New year predictions: what does 2023 have in store for universities?

With hostility from the Home Office over international student numbers, membership of Horizon Europe slipping away and heavy demands placed on institutions by regulators, UK university staff will be wondering how 2023 will play out. Patrick McGhee and Emma Rees read the runes

一月 5, 2023
Source: Getty/iStock montage

‘The OfS accidentally launches an investigation into itself’

January: The prime minister insists that there has been no dilution of the UK’s “science superpower” ambitions as he unveils the “like-for-like” replacements for European Union programmes to which the UK no longer has access because of Brexit.

The Horizon research programme will now be replaced by “Dover” and distribute £150,000 across nine universities to enable photocopying of research articles written by EU academics. UK funds previously directed to the EU’s Copernicus Earth observation programme will now fund a separate programme called “Ptolemy”, focused on showing that Middle England is the centre of the universe. And the UK’s subscriptions to the Euratom atomic energy programme will be redirected into a new project called “UKLump”, to support up to three universities to carry out research into finding abandoned coal in barren, unforgiving landscapes.

### DATASET EXCERPTS
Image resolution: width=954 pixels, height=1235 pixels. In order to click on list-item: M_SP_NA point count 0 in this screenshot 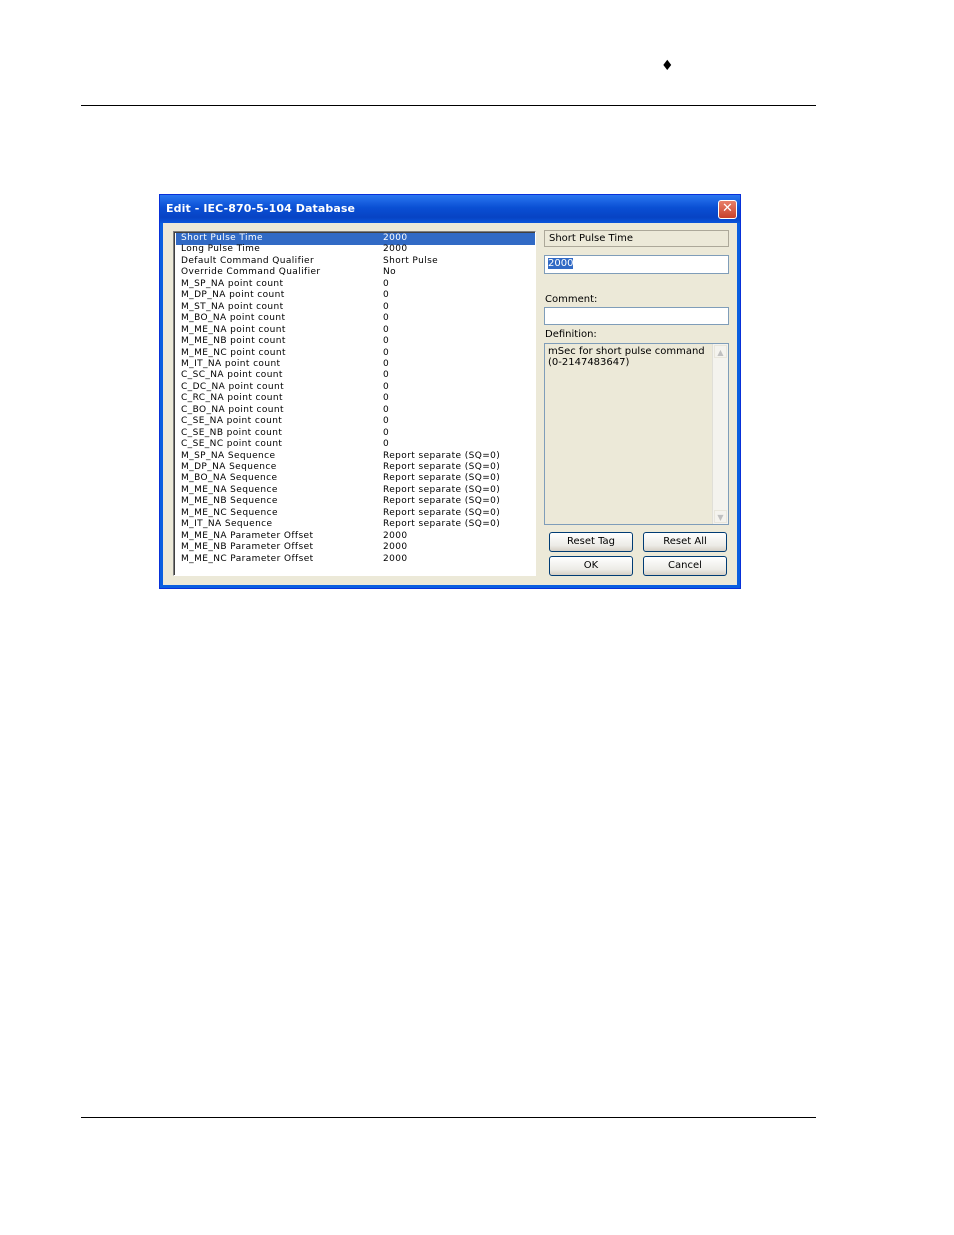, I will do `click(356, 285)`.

...

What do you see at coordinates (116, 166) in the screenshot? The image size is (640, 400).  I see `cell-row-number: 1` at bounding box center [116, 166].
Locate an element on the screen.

### TO-DO ITEM A
What names does the 2023 predictions article give to the UK programmes that replace the EU ones?
### TO-DO ITEM B
Answer these questions from the 2023 predictions article:
(i) Who reads the runes?
(ii) How much money will "Dover" distribute, and across how many universities?
(iii) What is "Ptolemy" focused on showing?
You won't need the items above for anything here.

### TASK SOLUTION A
Dover, Ptolemy, UKLump

### TASK SOLUTION B
(i) Patrick McGhee and Emma Rees
(ii) £150,000 across nine universities
(iii) That Middle England is the center of the universe